START The records

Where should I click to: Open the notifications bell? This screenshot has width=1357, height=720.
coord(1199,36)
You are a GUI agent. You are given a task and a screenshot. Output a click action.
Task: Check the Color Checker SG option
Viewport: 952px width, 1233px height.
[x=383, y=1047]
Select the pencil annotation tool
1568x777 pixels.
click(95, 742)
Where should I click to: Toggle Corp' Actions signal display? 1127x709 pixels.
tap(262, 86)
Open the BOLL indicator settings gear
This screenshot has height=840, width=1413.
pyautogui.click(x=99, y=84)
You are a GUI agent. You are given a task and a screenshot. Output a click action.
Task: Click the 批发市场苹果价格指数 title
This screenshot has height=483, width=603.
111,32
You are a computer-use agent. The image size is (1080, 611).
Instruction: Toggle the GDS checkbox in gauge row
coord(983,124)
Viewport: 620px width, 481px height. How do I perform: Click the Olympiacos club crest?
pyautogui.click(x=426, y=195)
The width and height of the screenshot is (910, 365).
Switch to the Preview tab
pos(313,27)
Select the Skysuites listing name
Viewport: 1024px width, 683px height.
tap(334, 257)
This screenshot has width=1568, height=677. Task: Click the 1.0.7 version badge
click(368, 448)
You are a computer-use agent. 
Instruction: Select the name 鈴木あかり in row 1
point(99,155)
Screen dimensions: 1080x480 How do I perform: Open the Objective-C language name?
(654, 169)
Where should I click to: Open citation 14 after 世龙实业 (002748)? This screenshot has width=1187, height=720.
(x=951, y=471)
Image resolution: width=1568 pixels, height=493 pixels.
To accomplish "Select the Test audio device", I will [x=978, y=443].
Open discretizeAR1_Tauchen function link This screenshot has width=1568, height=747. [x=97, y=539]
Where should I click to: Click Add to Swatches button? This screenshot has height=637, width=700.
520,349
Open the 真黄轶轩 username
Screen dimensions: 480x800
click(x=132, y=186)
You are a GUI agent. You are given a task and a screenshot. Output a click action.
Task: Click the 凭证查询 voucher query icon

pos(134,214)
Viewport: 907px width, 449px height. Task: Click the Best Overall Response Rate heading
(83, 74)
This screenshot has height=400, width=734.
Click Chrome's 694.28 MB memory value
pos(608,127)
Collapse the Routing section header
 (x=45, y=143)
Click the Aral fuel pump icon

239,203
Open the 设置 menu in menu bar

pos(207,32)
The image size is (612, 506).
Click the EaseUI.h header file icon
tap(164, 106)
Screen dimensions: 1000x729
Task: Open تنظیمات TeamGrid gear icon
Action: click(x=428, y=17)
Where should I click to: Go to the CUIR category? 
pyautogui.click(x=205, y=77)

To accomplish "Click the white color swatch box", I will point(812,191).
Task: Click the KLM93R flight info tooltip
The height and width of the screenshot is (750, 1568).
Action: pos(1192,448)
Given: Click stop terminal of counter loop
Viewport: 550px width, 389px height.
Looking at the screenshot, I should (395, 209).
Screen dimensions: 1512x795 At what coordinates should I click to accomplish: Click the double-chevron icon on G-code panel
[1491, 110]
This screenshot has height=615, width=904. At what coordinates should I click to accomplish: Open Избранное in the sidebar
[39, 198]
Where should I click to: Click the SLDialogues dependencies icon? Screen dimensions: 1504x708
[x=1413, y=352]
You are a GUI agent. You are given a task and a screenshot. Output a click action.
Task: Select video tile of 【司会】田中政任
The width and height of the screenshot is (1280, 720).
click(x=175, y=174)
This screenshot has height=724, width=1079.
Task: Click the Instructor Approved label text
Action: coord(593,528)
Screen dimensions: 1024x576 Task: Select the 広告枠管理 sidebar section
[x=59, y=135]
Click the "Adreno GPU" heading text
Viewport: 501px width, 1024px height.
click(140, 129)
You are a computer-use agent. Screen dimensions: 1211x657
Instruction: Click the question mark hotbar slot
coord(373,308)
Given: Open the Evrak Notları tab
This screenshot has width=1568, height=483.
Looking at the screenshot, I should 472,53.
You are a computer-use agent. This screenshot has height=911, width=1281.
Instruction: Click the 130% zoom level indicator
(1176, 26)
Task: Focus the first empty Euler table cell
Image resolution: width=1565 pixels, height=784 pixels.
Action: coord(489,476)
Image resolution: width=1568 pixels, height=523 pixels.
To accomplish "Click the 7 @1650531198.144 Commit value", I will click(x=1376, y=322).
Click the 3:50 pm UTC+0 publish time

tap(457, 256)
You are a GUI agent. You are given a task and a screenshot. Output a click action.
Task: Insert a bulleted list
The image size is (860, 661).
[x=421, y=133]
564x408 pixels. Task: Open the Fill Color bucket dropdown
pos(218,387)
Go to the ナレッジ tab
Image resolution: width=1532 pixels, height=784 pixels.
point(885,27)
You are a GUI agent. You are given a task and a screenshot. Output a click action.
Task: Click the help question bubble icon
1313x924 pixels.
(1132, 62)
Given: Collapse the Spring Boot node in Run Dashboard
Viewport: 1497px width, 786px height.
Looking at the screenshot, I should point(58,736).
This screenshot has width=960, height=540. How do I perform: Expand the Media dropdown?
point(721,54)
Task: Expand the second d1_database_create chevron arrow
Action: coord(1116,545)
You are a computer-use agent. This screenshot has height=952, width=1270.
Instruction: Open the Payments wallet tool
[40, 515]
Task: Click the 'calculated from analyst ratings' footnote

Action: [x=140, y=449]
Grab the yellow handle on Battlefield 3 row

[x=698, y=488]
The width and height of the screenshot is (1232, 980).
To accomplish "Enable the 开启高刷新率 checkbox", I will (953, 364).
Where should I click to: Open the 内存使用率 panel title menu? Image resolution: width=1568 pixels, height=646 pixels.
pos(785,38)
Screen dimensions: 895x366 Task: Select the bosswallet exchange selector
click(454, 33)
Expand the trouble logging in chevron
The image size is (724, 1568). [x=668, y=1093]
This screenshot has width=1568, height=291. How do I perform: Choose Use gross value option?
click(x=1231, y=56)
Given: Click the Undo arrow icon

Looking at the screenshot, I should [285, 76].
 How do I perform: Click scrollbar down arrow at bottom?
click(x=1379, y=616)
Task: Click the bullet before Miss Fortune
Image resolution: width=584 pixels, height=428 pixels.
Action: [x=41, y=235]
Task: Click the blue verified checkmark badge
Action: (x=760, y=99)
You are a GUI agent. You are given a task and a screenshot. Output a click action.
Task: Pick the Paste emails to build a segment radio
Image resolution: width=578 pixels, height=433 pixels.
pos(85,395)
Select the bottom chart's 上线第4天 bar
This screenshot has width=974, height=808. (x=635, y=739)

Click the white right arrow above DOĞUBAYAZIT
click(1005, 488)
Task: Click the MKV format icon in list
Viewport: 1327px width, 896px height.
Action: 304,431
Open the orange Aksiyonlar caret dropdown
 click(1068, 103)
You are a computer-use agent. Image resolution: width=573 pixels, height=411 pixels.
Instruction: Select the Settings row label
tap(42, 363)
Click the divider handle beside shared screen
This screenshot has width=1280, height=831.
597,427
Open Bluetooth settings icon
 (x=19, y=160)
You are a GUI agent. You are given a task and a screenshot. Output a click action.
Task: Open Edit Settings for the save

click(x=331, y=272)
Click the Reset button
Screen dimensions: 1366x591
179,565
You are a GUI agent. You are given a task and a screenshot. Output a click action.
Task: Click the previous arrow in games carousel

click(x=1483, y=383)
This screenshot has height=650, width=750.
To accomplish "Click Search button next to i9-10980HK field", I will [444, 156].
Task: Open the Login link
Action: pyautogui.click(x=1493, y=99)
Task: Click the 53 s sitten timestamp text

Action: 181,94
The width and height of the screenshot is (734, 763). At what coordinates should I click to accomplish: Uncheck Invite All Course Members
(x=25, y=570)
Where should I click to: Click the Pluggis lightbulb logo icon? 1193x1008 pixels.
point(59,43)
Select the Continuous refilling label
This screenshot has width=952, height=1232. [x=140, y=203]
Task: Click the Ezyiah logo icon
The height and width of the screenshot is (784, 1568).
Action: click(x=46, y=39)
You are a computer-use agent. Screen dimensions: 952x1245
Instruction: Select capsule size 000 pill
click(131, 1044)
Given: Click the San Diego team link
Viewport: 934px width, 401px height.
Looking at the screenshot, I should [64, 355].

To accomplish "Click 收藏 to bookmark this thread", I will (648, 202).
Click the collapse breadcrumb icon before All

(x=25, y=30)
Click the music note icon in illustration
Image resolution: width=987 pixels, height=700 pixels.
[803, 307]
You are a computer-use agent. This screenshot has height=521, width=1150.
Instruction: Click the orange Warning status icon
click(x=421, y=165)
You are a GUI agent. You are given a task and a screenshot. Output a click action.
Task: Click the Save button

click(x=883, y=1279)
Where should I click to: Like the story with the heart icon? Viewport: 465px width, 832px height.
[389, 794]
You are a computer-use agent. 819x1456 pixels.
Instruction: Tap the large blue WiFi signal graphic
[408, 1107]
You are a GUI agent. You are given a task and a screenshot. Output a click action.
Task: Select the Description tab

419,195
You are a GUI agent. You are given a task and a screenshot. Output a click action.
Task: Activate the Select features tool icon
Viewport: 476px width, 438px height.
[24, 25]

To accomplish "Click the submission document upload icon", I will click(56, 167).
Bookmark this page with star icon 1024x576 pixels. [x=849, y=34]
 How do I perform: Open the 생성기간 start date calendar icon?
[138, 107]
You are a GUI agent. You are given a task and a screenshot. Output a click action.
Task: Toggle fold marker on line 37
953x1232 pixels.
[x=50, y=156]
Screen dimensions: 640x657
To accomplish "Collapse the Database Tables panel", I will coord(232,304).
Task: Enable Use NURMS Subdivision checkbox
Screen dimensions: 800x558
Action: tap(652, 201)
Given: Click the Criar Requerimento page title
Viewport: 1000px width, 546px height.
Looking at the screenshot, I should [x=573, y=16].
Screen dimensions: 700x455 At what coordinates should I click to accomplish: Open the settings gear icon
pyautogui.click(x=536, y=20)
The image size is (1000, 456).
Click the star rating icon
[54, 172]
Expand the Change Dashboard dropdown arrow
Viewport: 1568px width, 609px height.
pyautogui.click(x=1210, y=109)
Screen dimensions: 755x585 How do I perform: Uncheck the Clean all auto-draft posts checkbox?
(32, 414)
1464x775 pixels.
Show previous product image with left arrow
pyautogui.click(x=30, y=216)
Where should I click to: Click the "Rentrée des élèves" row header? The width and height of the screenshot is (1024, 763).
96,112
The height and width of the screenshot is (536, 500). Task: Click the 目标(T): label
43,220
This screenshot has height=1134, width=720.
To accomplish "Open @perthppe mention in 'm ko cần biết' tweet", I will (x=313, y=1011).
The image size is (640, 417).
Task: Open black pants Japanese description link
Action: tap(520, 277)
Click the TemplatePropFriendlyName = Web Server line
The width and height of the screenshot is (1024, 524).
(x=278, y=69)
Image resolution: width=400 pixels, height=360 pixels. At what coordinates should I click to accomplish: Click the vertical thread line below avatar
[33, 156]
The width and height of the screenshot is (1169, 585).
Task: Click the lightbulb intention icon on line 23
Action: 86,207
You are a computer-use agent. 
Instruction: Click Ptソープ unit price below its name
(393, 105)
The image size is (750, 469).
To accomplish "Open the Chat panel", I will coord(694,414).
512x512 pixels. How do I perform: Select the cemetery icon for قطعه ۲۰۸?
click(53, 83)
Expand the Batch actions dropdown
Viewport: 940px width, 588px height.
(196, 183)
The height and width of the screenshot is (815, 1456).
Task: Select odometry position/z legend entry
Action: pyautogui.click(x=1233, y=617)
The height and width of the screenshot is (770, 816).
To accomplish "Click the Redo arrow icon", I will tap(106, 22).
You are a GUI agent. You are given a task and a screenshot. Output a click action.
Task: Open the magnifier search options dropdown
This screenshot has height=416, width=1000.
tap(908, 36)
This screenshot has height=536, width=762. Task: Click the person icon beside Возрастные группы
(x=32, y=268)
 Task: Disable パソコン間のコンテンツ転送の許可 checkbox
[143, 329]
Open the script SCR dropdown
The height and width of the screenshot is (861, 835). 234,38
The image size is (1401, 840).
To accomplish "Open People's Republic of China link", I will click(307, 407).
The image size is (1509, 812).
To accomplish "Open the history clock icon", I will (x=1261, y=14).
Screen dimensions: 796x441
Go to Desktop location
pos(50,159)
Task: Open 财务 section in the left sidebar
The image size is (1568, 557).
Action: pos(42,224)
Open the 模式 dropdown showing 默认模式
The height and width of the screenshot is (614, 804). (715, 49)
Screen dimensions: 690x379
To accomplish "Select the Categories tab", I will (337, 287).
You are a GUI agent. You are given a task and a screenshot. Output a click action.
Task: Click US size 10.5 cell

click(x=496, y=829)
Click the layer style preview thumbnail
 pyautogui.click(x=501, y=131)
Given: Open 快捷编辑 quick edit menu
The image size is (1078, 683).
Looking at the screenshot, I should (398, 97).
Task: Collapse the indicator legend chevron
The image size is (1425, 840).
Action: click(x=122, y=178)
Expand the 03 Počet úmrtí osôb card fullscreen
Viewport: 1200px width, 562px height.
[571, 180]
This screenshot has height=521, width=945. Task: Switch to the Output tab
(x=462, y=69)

END The records

• [Your task]
From the material above, retype precisely the lines between the line holding "Instruction: Select the Settings row label" and the line holding "This screenshot has height=650, width=750.", inclusive, and nothing beyond them.

• [Exercise solution]
Instruction: Select the Settings row label
tap(42, 363)
Click the divider handle beside shared screen
This screenshot has width=1280, height=831.
597,427
Open Bluetooth settings icon
 (x=19, y=160)
You are a GUI agent. You are given a task and a screenshot. Output a click action.
Task: Open Edit Settings for the save

click(x=331, y=272)
Click the Reset button
Screen dimensions: 1366x591
179,565
You are a GUI agent. You are given a task and a screenshot. Output a click action.
Task: Click the previous arrow in games carousel

click(x=1483, y=383)
This screenshot has height=650, width=750.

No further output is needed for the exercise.